多くの企業は自らはどうしようもない、自社ビジネスに対するマイナスの外部環境変化に対して嘆くことが多い。もちろん、その外部環境変化を乗り切ろうと企業努力を行うことは当然である。
しかし、そういった自社にマイナスの外部環境変化こそより企業を強くするチャンスと言って、むしろ嬉々としている企業もある。そんな企業の代表がニトリである。
同社は製品の90%以上を海外で製造して輸入販売を行っている会社である。そのため、円安はストレートに業績のマイナスとなる。
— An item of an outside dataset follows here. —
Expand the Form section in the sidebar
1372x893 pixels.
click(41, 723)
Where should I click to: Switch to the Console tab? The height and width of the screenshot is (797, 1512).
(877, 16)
当然ながら、ここ数年の円安は同社業績に大きなダメージを与えてきた。1円の為替変動で同社の営業利益率は0.3%強変動する。2022年2月期と2024年3月期(途中で決算期変更を行っている)では決済レートが111.2円から146.6円と35.4円の円安となった。
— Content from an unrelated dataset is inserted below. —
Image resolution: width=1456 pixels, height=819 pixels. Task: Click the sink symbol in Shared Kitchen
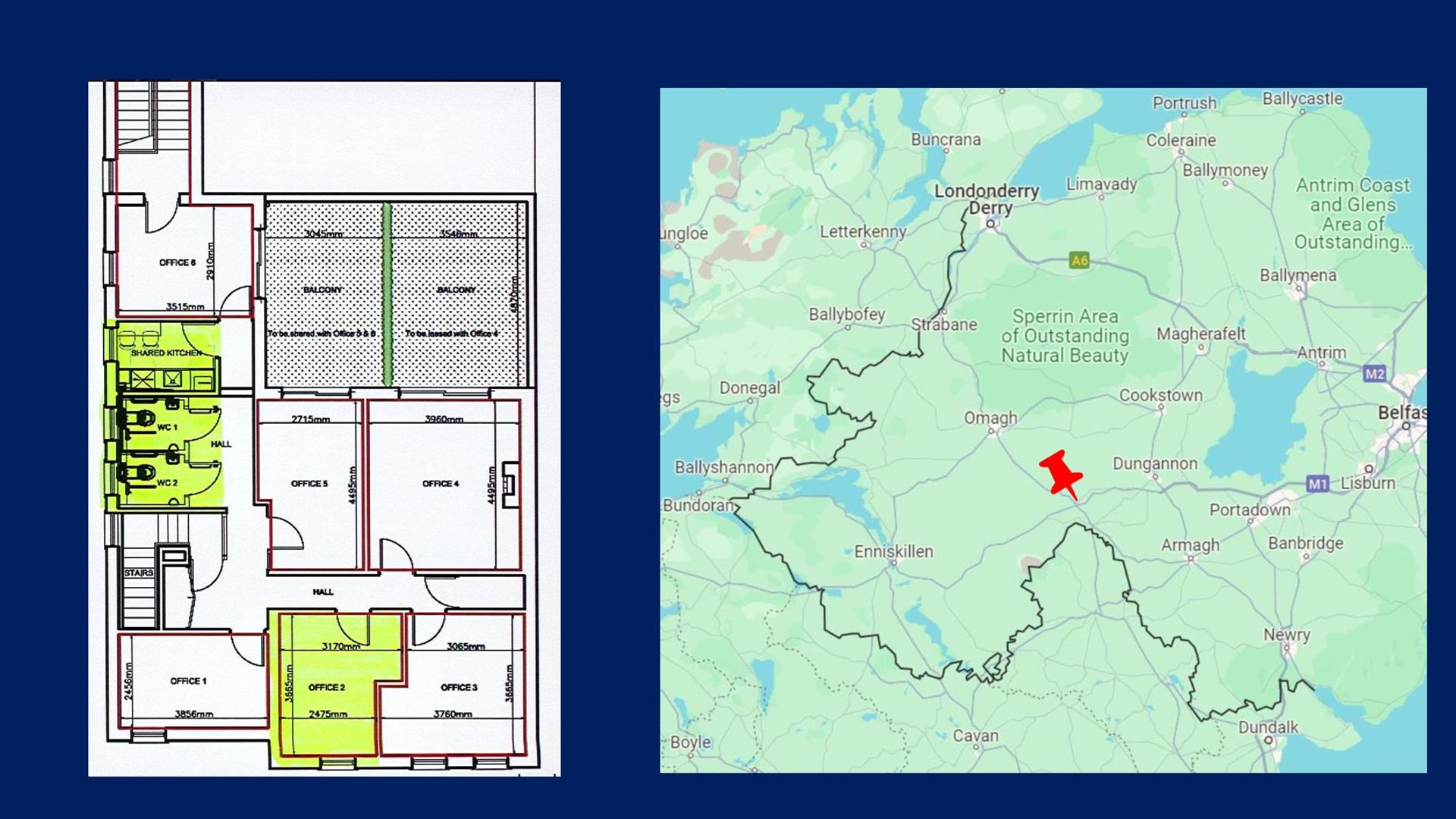pos(173,378)
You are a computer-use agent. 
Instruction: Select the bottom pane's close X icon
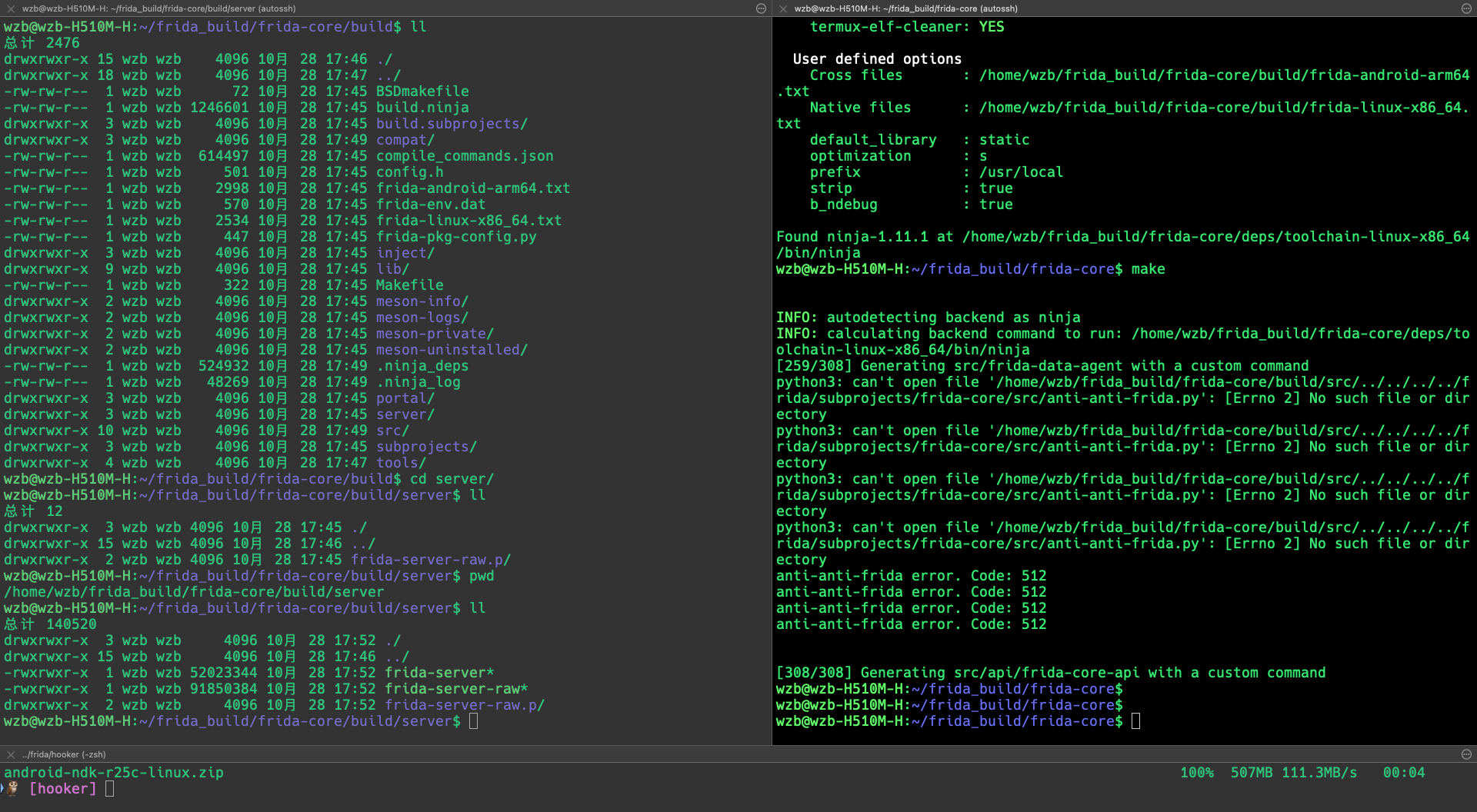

ちなみに2022年2月期の業績は売上高8,116億円、営業利益1,383億円であったのに対して、2024年3月期は売上高8,958億円、営業利益1,277億円となっている。
ここでは1円の為替変動で営業利益率が0.3%変動するとして計算すると、この2期間で円安によって営業利益率は10.6%pt低下したことになる。つまり、為替の影響だけしかないと考えると2024年3月期の営業利益は574億円となってしまう。
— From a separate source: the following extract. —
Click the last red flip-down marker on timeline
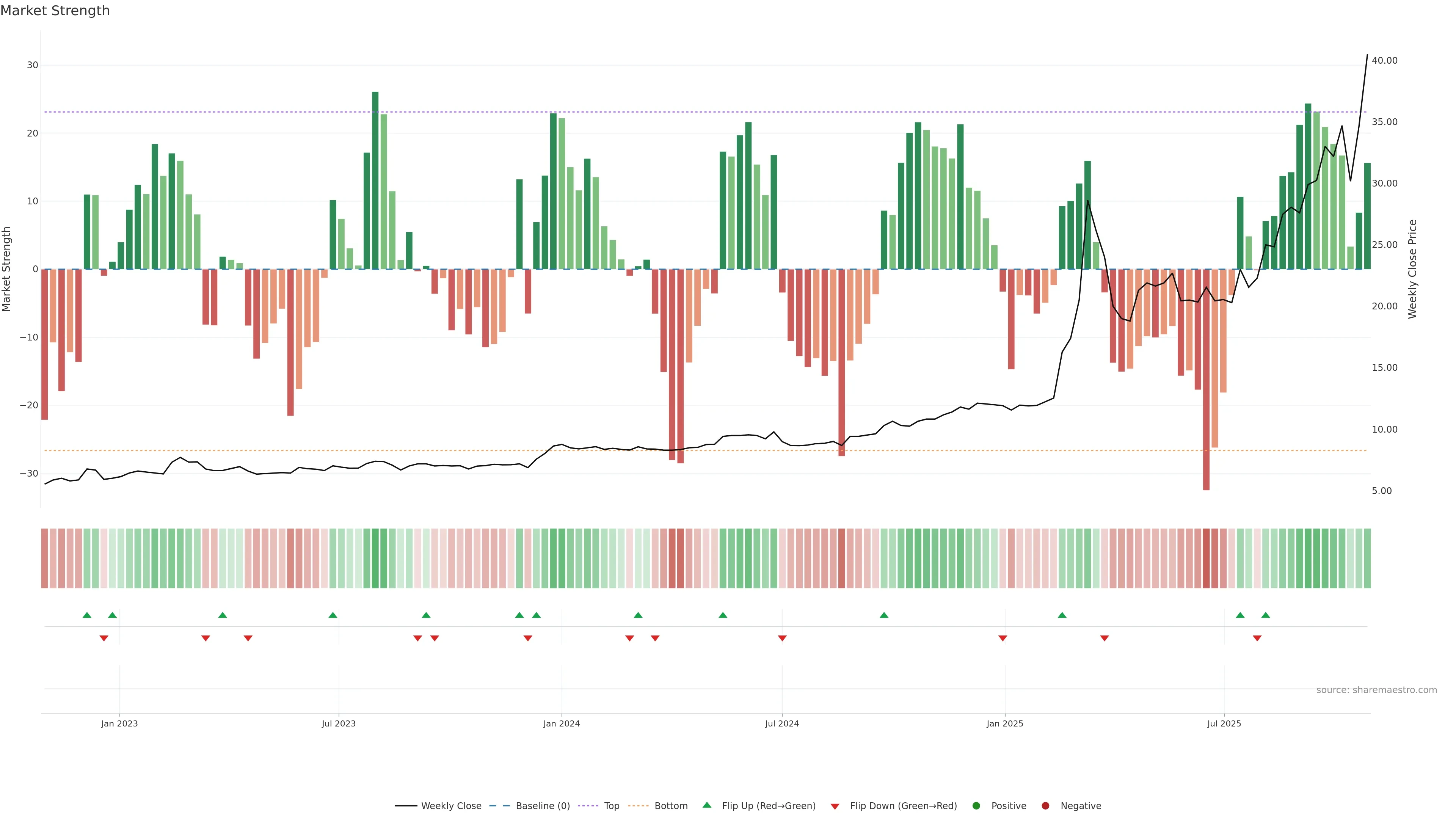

しかし、実際の営業利益は1,277億円であり、その差額の703億円は企業努力によって吸収したものである。しかも、実際はこの間、海上輸送運賃も急騰しており、吸収すべきコスト増は為替だけの問題ではなかったのである。このコスト吸収にはまず、値上げがある。
しかし、同社の企業ビジョンは我が国の国民生活を豊かにしたいというものであり、極力値上げを回避する努力をする。当然ながら、円高になるとできる限り値下げをしようとする。
それでは、値上げ以外のコスト吸収手段とはどういったものであろうか。なお、同社の場合、賃金には一切手を付けない。むしろ、いかに毎年、世の中を上回る賃金上昇を成し遂げるか努力しているくらいである。大学生の就職希望先ナンバーワンに輝くのも十分理解できよう。
同社が円安のコストを吸収する手段は主として製品開発である。同じ効用をもたらす製品でも、原材料を見直し、生産地を見直し、そして輸送コストを見直すなどで、同社が求める利益率を確保できるような製品を新たに開発するのである。
特にこの1-2年のように急速に円安が進む局面では、年間に全製品の50%を新製品に入れ替えることを目標にしている。